Records from a data collection
* * * * * * *

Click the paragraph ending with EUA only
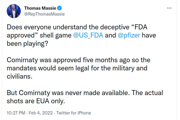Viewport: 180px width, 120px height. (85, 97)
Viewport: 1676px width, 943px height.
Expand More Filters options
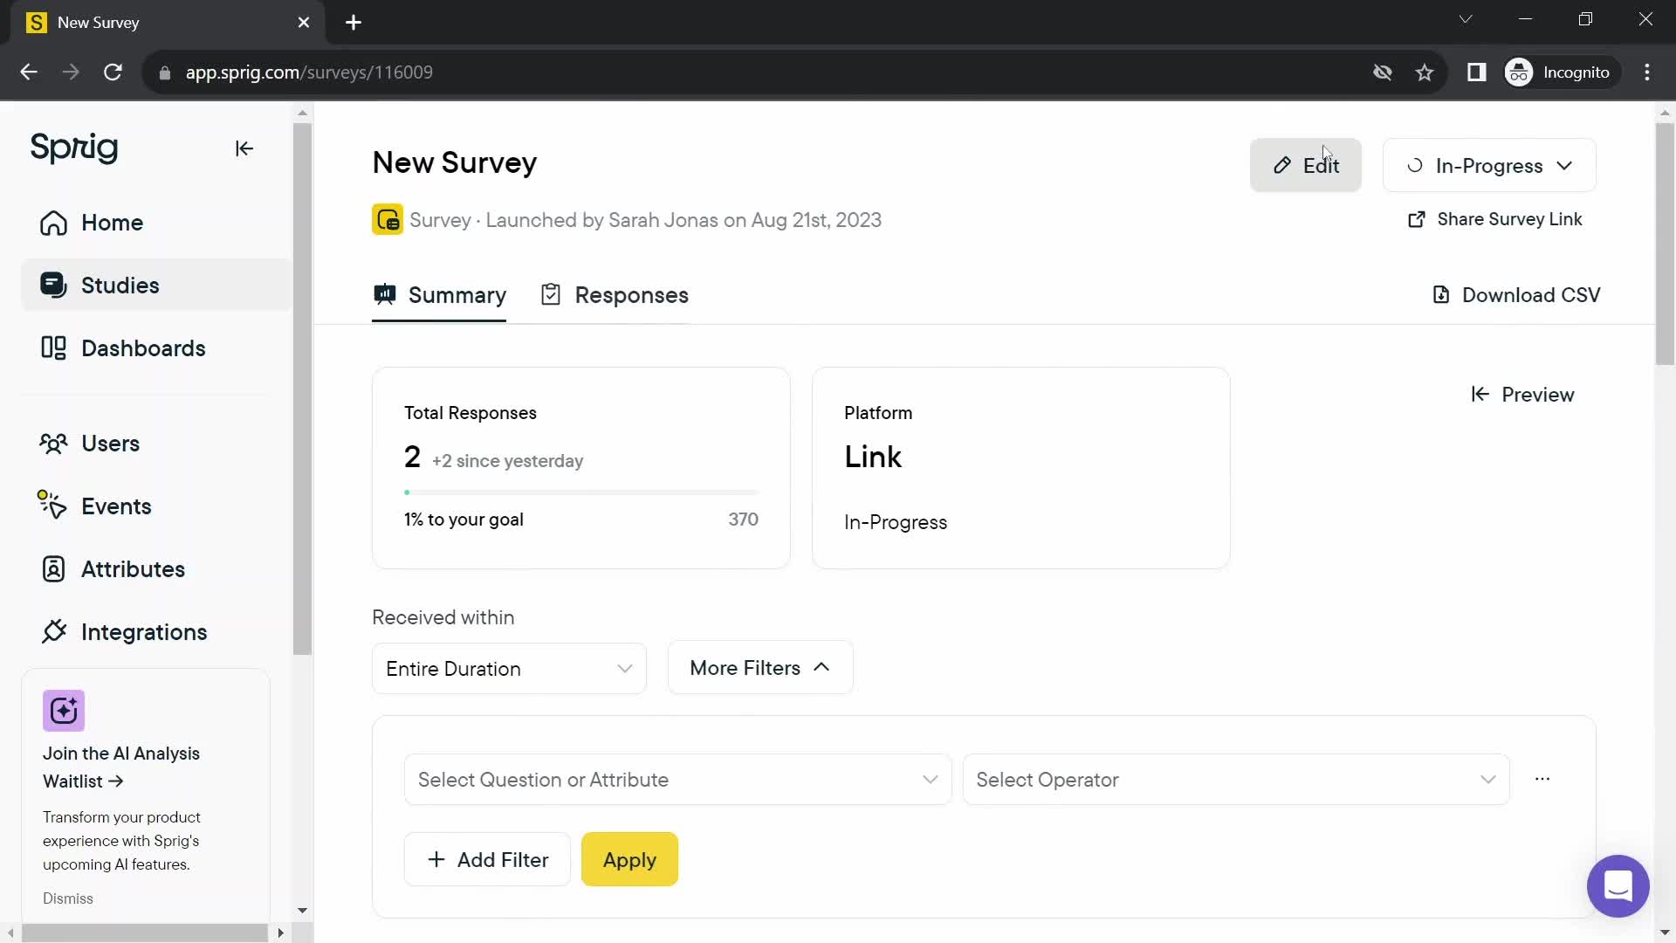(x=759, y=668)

* * * * * * *

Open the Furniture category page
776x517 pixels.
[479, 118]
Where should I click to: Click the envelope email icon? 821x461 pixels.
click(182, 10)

* * * * * * *

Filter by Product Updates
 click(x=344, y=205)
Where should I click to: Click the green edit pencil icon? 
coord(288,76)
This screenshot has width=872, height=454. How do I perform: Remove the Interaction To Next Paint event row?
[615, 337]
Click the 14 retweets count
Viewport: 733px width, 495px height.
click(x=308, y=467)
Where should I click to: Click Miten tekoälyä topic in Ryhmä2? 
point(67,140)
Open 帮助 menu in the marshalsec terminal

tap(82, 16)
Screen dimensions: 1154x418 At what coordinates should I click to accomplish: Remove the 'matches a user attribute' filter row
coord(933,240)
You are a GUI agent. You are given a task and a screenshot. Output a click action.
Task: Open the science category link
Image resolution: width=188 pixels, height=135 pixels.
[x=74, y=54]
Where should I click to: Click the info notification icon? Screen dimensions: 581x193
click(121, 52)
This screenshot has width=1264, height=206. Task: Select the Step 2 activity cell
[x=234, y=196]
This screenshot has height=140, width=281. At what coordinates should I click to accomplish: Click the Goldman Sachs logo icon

* * * * * * *

● What is expected: Give back exactly the lines above starting at the line where "Filter by Product Updates" appears and ending at the line where "Task: Open the science category link" appears, both included, with no other lines.

● Response to the task:
Filter by Product Updates
 click(x=344, y=205)
Where should I click to: Click the green edit pencil icon? 
coord(288,76)
This screenshot has width=872, height=454. How do I perform: Remove the Interaction To Next Paint event row?
[615, 337]
Click the 14 retweets count
Viewport: 733px width, 495px height.
click(x=308, y=467)
Where should I click to: Click Miten tekoälyä topic in Ryhmä2? 
point(67,140)
Open 帮助 menu in the marshalsec terminal

tap(82, 16)
Screen dimensions: 1154x418 At what coordinates should I click to accomplish: Remove the 'matches a user attribute' filter row
coord(933,240)
You are a GUI agent. You are given a task and a screenshot. Output a click action.
Task: Open the science category link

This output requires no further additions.